Records for this exercise:
▼

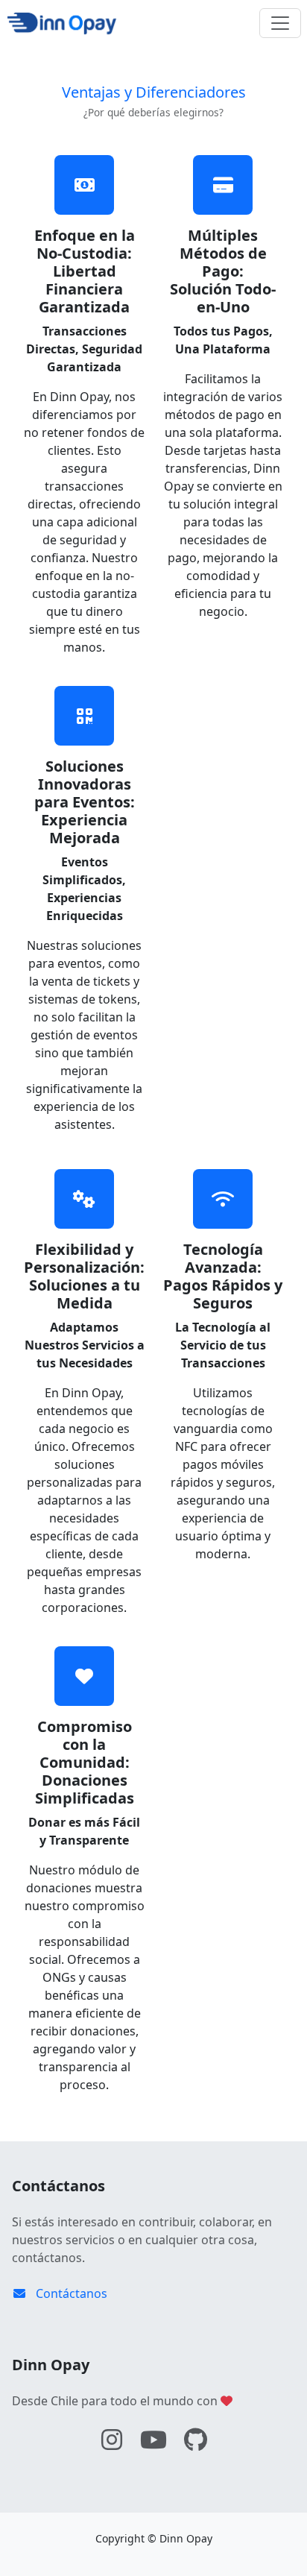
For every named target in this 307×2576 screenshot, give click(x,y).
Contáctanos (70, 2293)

▲
▼

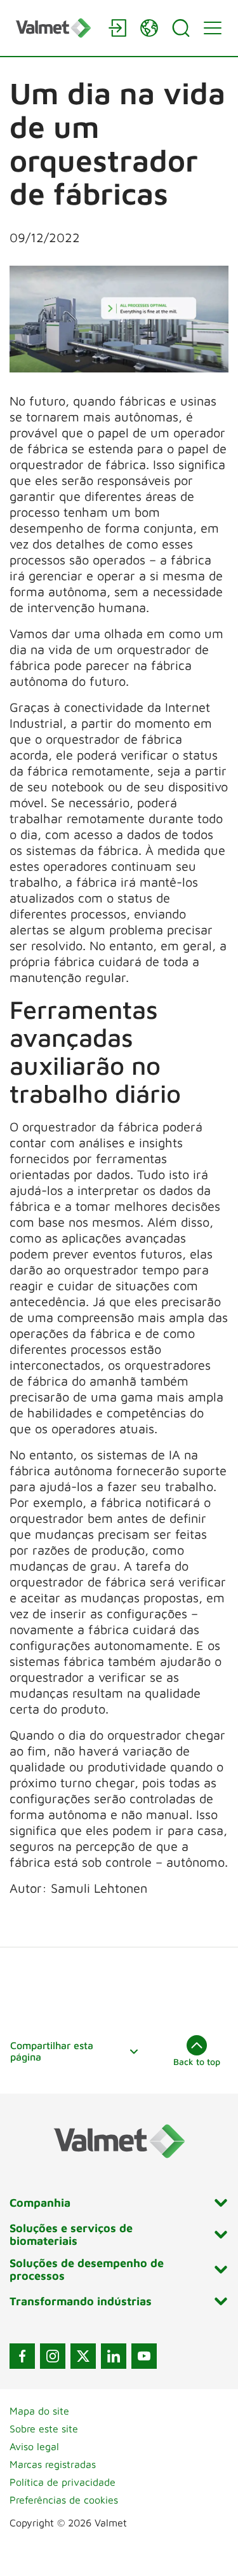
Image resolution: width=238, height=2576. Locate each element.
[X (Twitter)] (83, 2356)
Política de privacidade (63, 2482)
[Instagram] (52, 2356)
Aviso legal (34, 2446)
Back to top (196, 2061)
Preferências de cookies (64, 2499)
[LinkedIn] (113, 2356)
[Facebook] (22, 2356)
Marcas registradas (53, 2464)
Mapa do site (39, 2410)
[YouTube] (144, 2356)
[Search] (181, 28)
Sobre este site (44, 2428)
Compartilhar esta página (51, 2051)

▲

Requirement: Using the records above, copy word for word the line with "Back to top (196, 2061)", the line with "Compartilhar esta página (51, 2051)", and every line between them.

Answer to this exercise:
Back to top (196, 2061)
Preferências de cookies (64, 2499)
[LinkedIn] (113, 2356)
[Facebook] (22, 2356)
Marcas registradas (53, 2464)
Mapa do site (39, 2410)
[YouTube] (144, 2356)
[Search] (181, 28)
Sobre este site (44, 2428)
Compartilhar esta página (51, 2051)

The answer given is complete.